ここで外で、立ちポーズを立たせたまんまで彫っていて「下げ振り」と言う重りをつけて垂直を見るんだけど、、、ここで。ここって、斜面でしょ。周りが建物が無いわけで、都会的景観が一切ないわけで、ぐしゃぐしゃの木が生えて、ガードレールが斜めに置かれて、あるとすると道具小屋の柱があるだけで、その中で人体をやるっていうのが大変だったっていうことを最近わかったんだよ。ここは、全く基準がないんだから。都会であったらどこか水平を見れるところがある。目のどっかに垂直がある。桜井さんは有機的な環境しかなかった中でやっていたんだからね。今考えると、桜井さんはしょっちゅう下げ振り下げていたんだけど、外でやるのは大変だったね。

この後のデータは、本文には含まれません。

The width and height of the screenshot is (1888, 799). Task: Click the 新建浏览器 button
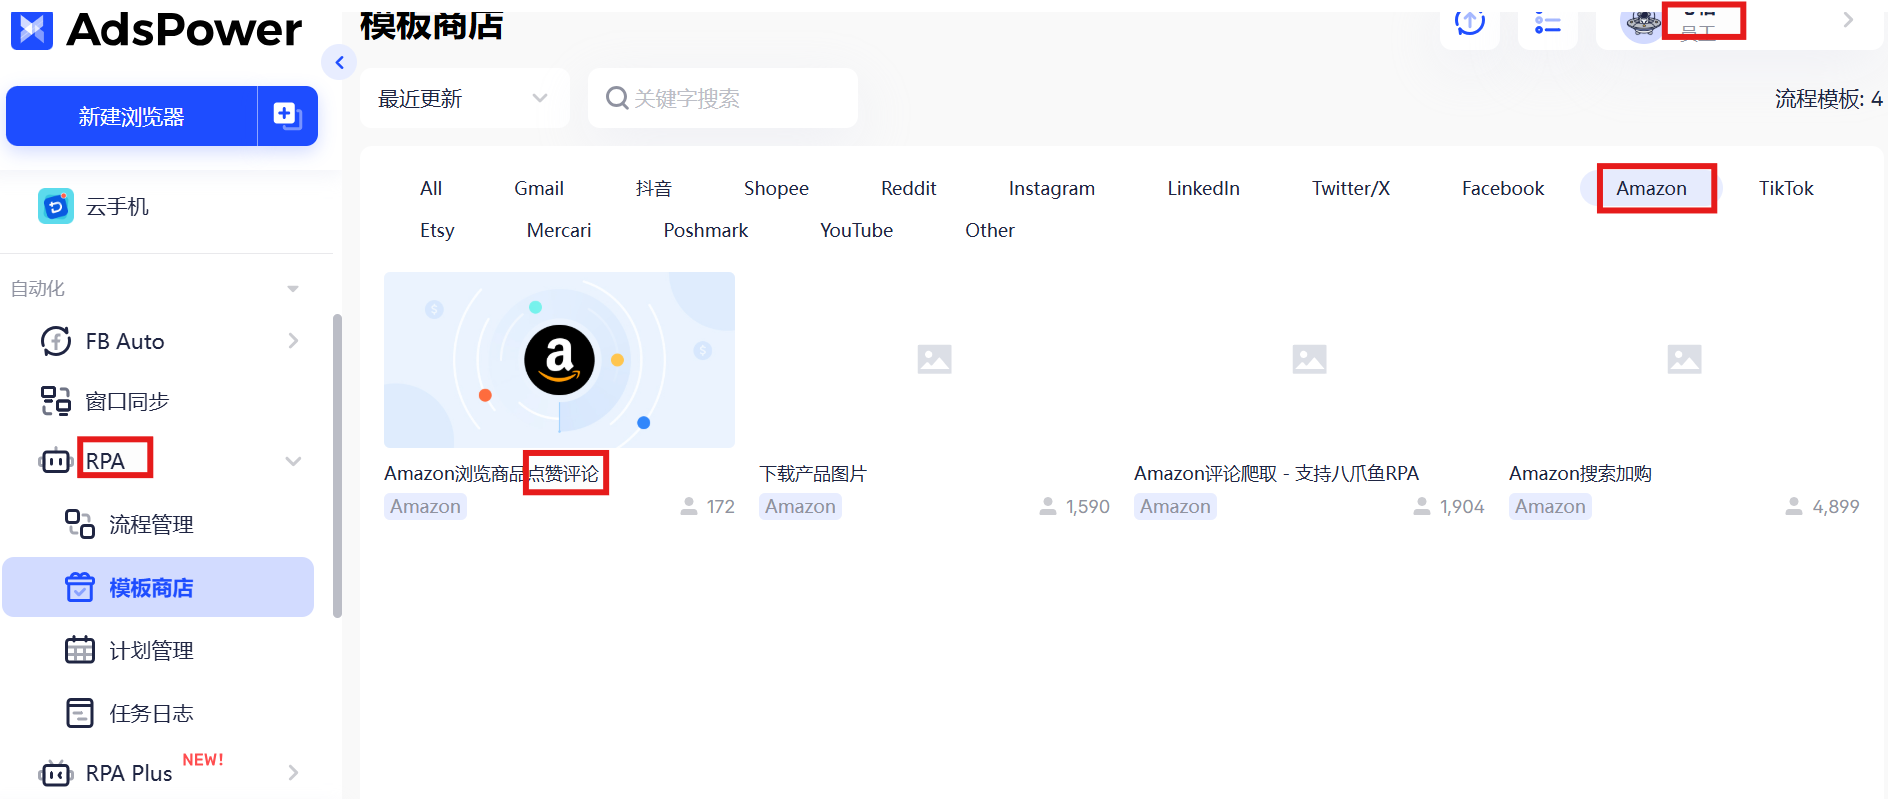pos(132,116)
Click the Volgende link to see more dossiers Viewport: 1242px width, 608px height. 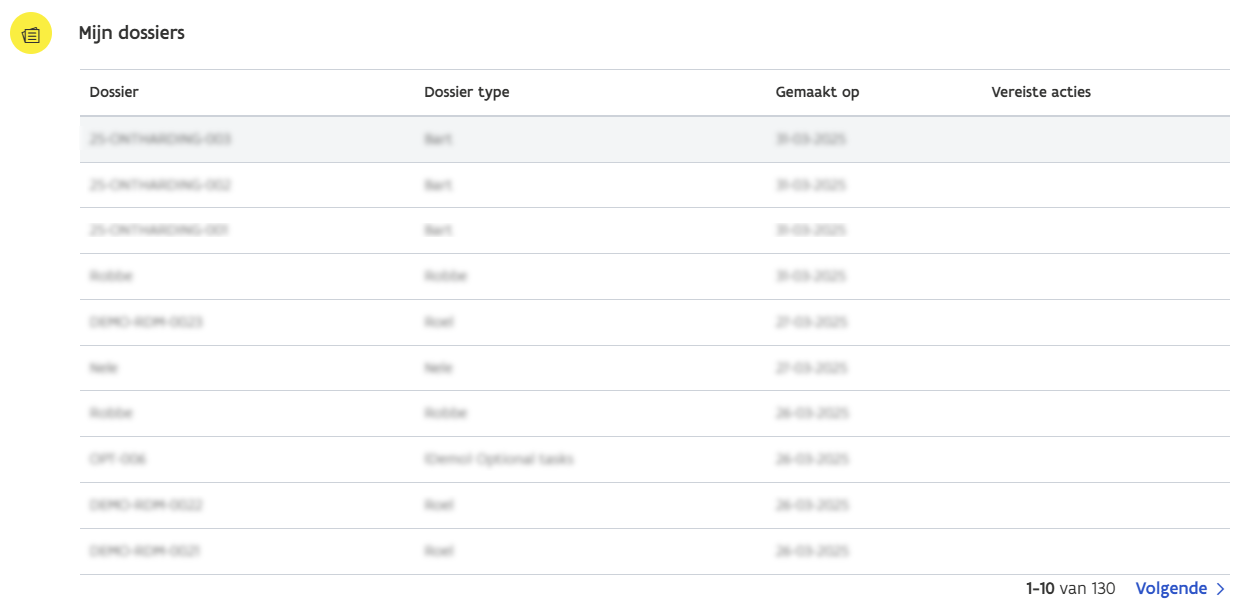tap(1173, 588)
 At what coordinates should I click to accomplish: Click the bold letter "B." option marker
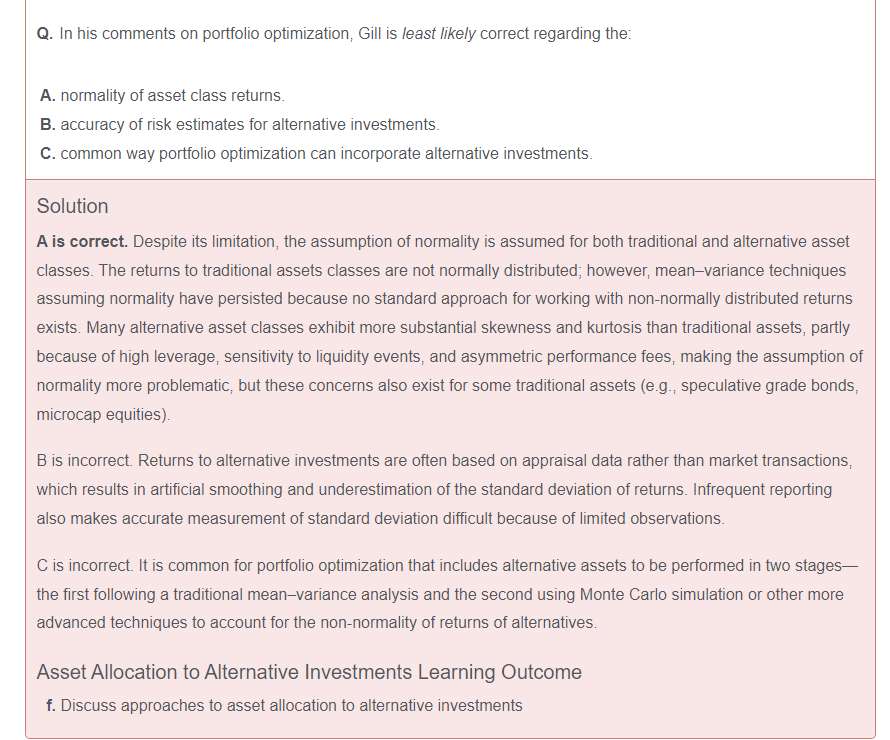(x=48, y=124)
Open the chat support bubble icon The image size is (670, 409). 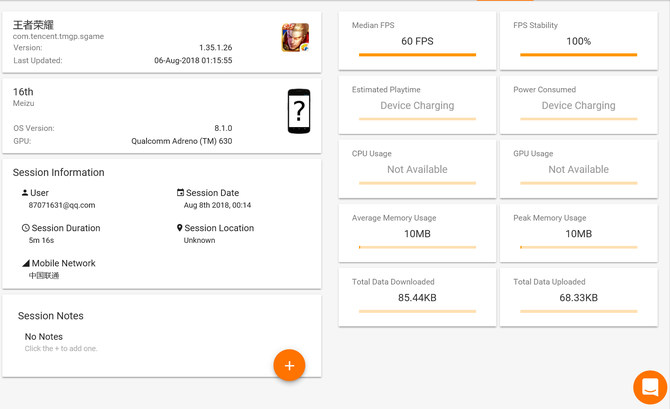tap(650, 387)
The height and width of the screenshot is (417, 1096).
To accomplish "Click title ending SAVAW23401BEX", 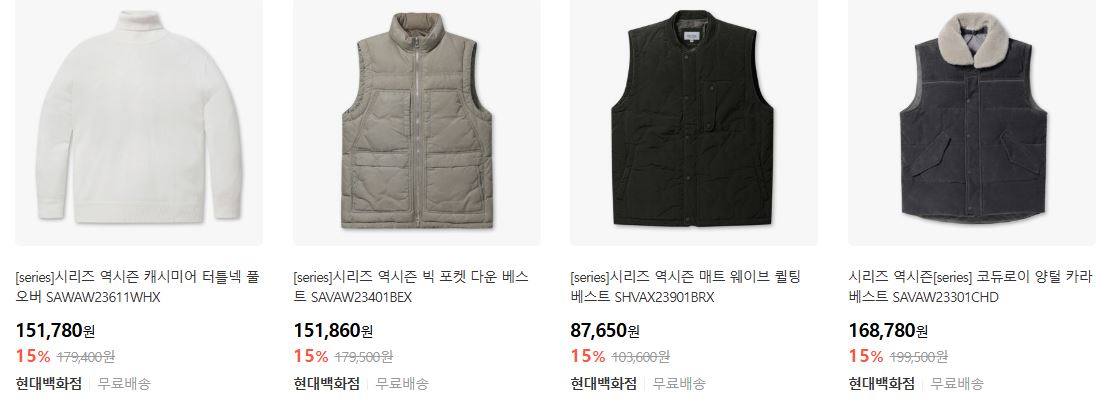I will 411,287.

どんな立ちポーズも、原石からやっていたんだからね。ハンマードリルで穴開けて、カッターで切ってやってたね。倒してやると、何自分がやっているかわかんなくなるからね。立ちポーズとは、立ってバランスを取るっていうのがあるんで、立てないとね。桜井さんは、ハンマードリルの糸彫りをしてるね!って。とにかく早いんだよ。こんなところに穴が開こうが、気にしないんだよね。ポリで埋めて、、、。でも形がちゃんとしているから、違和感がまったくないんですよ。僕らが削れちゃって、うじうじ直していると、直した感じがすぐ出ちゃうわけ。そういうのって、本人が気にすればするほど、気になってはっきり出てきちゃうんだけど。桜井さんは気にしていないんだよね。形がしっかりしているから、不思議と気にならないんだね。

今年出展する作品は、去年終える。バタバタすることは一切なく、ひたひたと仕事する人でしたね。